§ Task material
-- Opening Marker --

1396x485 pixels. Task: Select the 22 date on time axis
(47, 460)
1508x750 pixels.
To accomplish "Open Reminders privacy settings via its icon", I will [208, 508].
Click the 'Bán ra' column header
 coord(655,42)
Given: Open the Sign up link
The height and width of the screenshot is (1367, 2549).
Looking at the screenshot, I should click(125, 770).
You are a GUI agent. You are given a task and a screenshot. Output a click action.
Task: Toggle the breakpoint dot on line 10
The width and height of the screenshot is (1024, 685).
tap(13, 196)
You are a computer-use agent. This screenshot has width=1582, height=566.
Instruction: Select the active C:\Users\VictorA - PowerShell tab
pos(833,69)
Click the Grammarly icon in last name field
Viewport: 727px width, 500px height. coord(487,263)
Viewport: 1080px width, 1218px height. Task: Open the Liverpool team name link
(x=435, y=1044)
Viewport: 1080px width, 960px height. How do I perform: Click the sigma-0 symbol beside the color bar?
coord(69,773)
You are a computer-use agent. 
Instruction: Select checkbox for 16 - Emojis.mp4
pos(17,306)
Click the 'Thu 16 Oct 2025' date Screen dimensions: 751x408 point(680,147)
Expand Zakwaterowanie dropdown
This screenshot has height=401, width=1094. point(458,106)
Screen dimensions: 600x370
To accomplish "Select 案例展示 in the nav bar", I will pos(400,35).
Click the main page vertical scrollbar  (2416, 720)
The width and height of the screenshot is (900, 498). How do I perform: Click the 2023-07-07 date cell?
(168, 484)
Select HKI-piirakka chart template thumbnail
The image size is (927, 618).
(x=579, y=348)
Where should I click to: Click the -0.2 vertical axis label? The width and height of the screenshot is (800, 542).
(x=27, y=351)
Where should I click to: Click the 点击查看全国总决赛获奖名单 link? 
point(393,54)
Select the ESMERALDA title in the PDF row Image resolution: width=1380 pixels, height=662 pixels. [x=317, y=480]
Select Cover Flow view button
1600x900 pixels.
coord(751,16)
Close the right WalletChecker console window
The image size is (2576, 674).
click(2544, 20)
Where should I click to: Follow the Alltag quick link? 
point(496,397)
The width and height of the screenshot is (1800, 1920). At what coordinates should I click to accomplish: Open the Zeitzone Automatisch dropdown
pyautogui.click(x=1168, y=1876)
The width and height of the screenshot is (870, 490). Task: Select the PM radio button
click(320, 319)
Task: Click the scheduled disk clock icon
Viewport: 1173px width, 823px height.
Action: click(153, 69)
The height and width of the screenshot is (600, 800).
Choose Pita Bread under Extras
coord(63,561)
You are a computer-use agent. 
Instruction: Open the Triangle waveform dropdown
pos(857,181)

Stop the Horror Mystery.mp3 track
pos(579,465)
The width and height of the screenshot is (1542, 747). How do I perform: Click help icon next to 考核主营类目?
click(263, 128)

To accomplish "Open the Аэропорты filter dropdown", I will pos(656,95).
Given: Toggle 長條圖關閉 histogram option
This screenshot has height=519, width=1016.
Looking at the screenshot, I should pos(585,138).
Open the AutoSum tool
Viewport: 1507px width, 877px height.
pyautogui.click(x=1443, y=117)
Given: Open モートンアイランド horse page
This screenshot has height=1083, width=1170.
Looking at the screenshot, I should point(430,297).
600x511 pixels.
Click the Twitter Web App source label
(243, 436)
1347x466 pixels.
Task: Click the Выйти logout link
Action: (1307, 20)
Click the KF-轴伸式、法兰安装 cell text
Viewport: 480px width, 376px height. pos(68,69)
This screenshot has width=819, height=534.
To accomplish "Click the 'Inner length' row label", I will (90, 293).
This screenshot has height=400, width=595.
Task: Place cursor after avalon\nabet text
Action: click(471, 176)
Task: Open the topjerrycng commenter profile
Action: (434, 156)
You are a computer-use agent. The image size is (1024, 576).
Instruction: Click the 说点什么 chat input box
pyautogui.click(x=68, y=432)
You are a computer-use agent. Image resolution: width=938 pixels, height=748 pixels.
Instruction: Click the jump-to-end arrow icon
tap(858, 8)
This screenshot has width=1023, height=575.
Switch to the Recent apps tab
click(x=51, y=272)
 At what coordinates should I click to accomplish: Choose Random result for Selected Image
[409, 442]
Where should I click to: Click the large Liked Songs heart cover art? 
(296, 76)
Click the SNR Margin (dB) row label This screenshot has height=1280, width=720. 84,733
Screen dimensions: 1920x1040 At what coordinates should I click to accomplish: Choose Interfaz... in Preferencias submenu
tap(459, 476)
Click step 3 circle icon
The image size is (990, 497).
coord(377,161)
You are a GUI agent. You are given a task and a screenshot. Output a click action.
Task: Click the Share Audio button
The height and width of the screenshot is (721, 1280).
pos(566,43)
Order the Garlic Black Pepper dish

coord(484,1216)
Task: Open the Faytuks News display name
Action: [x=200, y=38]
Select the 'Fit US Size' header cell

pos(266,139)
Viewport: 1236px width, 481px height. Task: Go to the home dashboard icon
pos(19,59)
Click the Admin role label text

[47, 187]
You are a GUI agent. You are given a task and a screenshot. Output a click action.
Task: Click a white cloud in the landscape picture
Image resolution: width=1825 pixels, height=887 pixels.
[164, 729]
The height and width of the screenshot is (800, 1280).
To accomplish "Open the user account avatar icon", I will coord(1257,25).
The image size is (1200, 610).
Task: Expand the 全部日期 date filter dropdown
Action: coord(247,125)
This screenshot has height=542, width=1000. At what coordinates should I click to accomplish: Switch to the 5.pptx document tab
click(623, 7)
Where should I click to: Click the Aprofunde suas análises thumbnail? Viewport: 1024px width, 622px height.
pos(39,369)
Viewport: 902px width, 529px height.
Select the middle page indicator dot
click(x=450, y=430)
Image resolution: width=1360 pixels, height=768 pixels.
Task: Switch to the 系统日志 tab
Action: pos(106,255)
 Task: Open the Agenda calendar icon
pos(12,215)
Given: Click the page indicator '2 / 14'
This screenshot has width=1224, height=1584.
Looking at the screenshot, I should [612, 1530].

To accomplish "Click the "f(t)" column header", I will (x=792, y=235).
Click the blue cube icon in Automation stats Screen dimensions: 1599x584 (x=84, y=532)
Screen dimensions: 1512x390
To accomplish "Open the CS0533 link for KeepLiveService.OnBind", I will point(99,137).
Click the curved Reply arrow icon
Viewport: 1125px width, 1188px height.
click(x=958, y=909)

-- Closing Marker --

§ Exercise goal
Return every line of the entries above that the string "computer" appears in.

§ Answer section
You are a computer-use agent. This screenshot has width=1582, height=566.
You are a computer-use agent. 
You are a computer-use agent. 
You are a computer-use agent. The image size is (1024, 576).
You are a computer-use agent. Image resolution: width=938 pixels, height=748 pixels.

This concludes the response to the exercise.